Following a generous donation, the BSDB has instituted the Dennis Summerbell Lecture, to be delivered at its annual Autumn Meeting by a junior researcher at either PhD or Post-doctoral level. The 2017 lecture awardee was Helen Weavers (School of Biochemistry, Faculty of Biomedical Sciences, University of Bristol) with her submitted abstract “Understanding the inflammatory response to tissue damage in Drosophila: a complex interplay of pro-inflammatory attractant signals, developmental priming and tissue cyto-protection”. Her award lecture was presented at the Autumn Meeting 2017, jointly organised by the BSDB together with the Swedish, Finish, Norwegian and Danish Societies of Developmental Biology, 25-27 October 2017 in Stockholm.

Helen’s work so far

After completing her PhD studies investigating Drosophila nephrogenesis in Helen Skaer’s lab in Cambridge, Helen moved to Bristol in 2013 to take up a 5 year, MRC-funded post-doc position between Paul Martin’s and Will Wood’s labs. Her first publication from this work (Weavers et al., 2016, Cell 165, 1658ff.), showed that Drosophila macrophages (haemocytes), must first be “primed” by engulfing at least one dead cell, before they are responsive to wound attractants. These findings are important because the majority of human pathologies are a consequence of too little or too much inflammation. What really excited the judges of the Denis Summberbell Lecture award was the work which had led to her most recent paper entitled “Systems Analysis of the Dynamic Inflammatory Response to Tissue Damage Reveals Spatiotemporal Properties of the Wound Attractant Gradient” (Weavers et al., 2016, Curr Biol 26, 1974ff.). This was a true multidisciplinary study, using a combined approach of mathematics and biology to analyse macrophage behaviours in response to tissue damage. Although the identity of the wound attractant signal/s are still not clear, this study was able to determine several of the characteristics of the attractant(s). Building on this strong platform of work, Helen is currently developing her own research towards understanding tissue protection/resilience in Drosophila and man, and this was an exciting novel element of her award lecture. In her talk, she described in a stunningly visual and understandable way how successful tissue repair relies not only on the host’s ability to mount an effective inflammatory response, but also on its ability to limit it. Her talk was a fabulous highlight and a shining example of high quality research by members of the BSDB.

Lecture abstract:

Understanding the inflammatory response to tissue damage in Drosophila: a complex interplay of pro-inflammatory attractant signals, developmental priming and tissue cyto-protection

Helen Weavers, Bristol, UK

An effective inflammatory response is pivotal to fight infection, clear debris and orchestrate the repair of injured tissues; however, inflammation must be tightly regulated since many human disease pathologies are a consequence of inflammation gone awry.

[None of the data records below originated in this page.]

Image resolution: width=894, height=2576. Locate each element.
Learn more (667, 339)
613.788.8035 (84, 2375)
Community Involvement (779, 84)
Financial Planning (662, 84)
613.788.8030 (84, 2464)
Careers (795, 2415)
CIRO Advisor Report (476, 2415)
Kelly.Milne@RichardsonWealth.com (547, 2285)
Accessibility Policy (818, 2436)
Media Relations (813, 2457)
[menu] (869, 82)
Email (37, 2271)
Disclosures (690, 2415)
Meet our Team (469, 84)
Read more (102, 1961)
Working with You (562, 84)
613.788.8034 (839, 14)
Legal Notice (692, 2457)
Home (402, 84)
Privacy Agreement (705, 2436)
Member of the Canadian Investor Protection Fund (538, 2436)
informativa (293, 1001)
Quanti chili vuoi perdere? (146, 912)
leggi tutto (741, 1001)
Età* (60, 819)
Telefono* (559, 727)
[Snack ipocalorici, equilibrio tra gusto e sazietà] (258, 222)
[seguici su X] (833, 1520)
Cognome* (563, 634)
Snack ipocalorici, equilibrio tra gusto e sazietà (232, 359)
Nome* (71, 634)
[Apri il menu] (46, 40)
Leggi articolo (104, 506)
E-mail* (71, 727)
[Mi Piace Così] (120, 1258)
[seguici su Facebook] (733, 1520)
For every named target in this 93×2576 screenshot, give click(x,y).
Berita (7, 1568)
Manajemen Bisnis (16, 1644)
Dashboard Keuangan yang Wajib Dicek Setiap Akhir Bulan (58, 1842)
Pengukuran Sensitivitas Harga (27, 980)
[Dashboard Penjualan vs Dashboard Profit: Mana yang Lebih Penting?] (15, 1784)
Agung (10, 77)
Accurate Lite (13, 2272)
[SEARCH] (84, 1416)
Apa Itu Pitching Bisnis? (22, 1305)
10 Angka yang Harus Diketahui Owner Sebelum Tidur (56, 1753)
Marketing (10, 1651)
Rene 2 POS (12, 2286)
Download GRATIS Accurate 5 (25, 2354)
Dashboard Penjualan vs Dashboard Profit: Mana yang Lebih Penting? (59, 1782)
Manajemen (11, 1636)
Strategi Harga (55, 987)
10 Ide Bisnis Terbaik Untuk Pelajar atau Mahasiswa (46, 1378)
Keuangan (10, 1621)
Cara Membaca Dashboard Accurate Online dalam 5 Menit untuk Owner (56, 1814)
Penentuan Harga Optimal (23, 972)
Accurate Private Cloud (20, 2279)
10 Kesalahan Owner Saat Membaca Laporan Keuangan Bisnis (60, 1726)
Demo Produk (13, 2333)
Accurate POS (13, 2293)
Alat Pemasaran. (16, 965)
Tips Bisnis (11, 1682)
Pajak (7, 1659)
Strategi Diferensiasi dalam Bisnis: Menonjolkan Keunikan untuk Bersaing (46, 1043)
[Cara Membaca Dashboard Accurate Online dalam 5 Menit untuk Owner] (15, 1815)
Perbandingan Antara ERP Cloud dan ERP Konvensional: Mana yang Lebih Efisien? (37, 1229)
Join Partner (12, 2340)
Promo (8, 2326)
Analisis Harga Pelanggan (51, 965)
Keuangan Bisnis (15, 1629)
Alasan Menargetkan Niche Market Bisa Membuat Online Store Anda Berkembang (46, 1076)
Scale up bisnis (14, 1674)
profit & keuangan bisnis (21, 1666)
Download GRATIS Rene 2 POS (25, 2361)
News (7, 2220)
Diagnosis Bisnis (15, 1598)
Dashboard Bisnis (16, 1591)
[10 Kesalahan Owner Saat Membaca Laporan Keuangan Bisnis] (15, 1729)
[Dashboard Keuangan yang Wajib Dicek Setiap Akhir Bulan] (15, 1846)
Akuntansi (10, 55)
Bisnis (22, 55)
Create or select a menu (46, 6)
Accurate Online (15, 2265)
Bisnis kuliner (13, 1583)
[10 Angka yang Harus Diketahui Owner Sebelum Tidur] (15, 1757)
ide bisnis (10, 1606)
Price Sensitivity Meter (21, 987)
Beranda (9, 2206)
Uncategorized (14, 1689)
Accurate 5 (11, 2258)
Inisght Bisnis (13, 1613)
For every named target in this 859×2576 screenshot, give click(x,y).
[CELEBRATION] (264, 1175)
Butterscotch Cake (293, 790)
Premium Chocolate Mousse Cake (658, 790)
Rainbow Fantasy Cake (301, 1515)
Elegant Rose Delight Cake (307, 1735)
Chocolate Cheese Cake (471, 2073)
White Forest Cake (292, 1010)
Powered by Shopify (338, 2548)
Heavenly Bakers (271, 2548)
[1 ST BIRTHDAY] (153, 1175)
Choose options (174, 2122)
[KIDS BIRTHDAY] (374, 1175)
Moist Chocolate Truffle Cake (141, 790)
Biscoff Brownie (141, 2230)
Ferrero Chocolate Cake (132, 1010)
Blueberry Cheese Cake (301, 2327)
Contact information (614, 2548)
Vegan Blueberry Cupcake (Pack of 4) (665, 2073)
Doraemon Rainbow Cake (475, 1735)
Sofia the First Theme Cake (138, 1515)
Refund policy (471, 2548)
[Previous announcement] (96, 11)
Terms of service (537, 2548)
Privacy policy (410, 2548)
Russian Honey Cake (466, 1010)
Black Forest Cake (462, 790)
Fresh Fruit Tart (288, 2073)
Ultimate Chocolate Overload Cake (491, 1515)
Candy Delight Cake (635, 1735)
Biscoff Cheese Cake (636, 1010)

Using a genetically tractable Drosophila model, I use precise genetic manipulation, live imaging and computational modelling to dissect the mechanisms that activate the inflammatory response to tissue damage and those that simultaneously protect the regenerating tissue from immunopathology. Upon tissue damage, immune cells (particularly neutrophils and macrophages) are recruited into the damaged area by damage signals (danger-associated molecular patterns, DAMPs) released from the injured tissue. In collaboration with computational biologists, we employ a sophisticated Bayesian statistical approach to uncover novel details of the pro-inflammatory wound attractants, by analysing the spatio-temporal behaviour of Drosophila immune cells as they respond to wounds. We show that the wound attractant is released by wound edge cells and spreads slowly through the tissue, at rates far slower than small molecule DAMPs such as ATP and H2O2. Strikingly, we also find that immune cells must be developmentally ‘primed’ by uptake of apoptotic corpses before they can respond to these damage attractant signals. Such corpse-induced priming is an example of “innate immune memory” and may serve to amplify the inflammatory response in situations involving excessive cell death – and otherwise limit an overzealous and damaging immune response. Indeed, whilst inflammation is clearly beneficial, toxic molecules (e.g. reactive oxygen species, ROS) generated by immune cells to fight infection, can also cause significant bystander damage to host tissue and delay repair – and may underpin chronic wound-healing pathologies in the clinic. To counter this, I find that wounded Drosophila tissue employs a complex network of cyto-protective pathways that promote tissue ‘resilience’, which both protect against ROS-induced damage and stimulate damage repair. Successful tissue repair, therefore, not only relies on the host’s ability to mount an effective inflammatory response, but also its ability to finely tune it and limit associated immunopathology.